The proposal is for the replacement of the existing single-storey disused garage with a 2-storey house comprising semi-basement (half storey below ground) in keeping with the character of the area. Designed with a striking contemporary central glass atrium and circulation core that provides ventilation, sufficient daylight and sunlight to satisfy the needs of the entire dwelling, whilst avoiding overheating, minimising overshadowing and maximising the usability of outside amenity space.
ACCESS TO PROPOSAL OF THE STREET INFORMING THE CHARACTER
The Proposal is car free development, therefore the only relevant access to the site is pedestrian. The proposed pedestrian access will be the same as the existing access arrangement off Madron Street, which is adjacent to Old Kent road.

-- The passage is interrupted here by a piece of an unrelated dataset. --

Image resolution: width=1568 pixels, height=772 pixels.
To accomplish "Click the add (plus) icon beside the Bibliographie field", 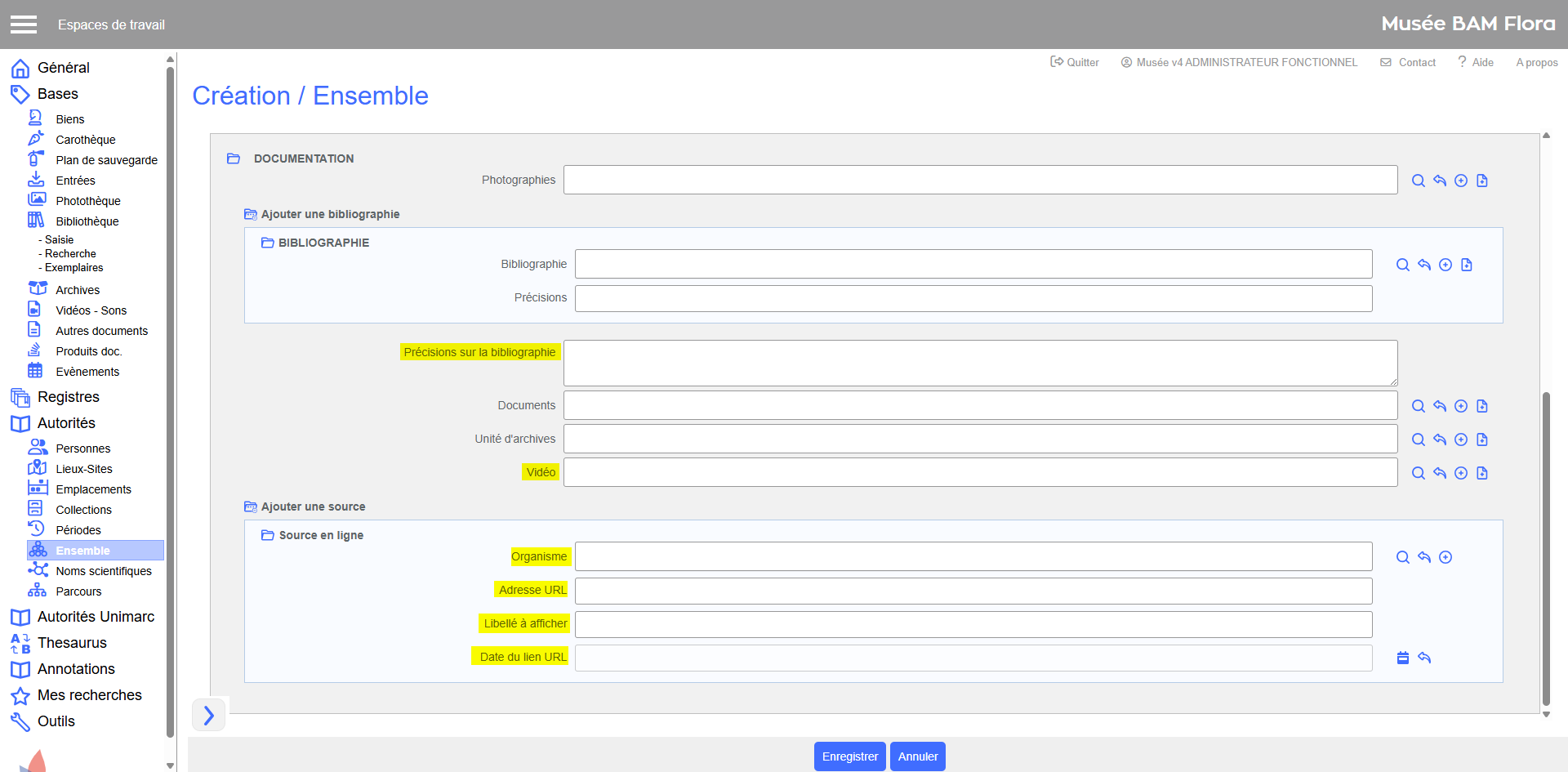I will point(1445,265).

To prevent the access of the dwelling from impeding on the pedestrian thoroughfare, the dwellings entrance door has been pushed back 2m from the street, creating an entrance porch and space for Refuse/Recycling bins and Vertical Bike storage.
CHARACTER INFORMED BY SCALE, HEIGHT AND FORM
The scale of the proposed development in terms of the width and heights of building frontages is sympathetic with the surrounding character. The existing properties surrounding the site exhibit varying eaves heights, ridge heights and roof pitches. The width of proposal relates directly to width of the site, ensuring it effectively uses the limited site.
The height, bulk and massing of the development works with the surrounding properties. The proposal has been designed to maintain and complement the relationship between built forms and avoid any potential overbearing side effect a proposal could cause.
PRIVACY & OUTLOOK INFORMING THE DESIGN CHARACTER
The windows have been positioned to attract the most sunlight whilst also limiting overlooking. All the windows apart from the southeast facing windows have been positioned 2m above the internal finished floor level removing the risk of overlooking but still providing ample ventilation and sunlight.
The southeast facing windows (front) have been designed to maintain the Madron streets characteristic vertically proportioned windows. This concept has been established at both ground level, with thin vertical glazing strips running up either side of the entrance door and two larger vertically proportioned windows at first floor servicing the double bedroom.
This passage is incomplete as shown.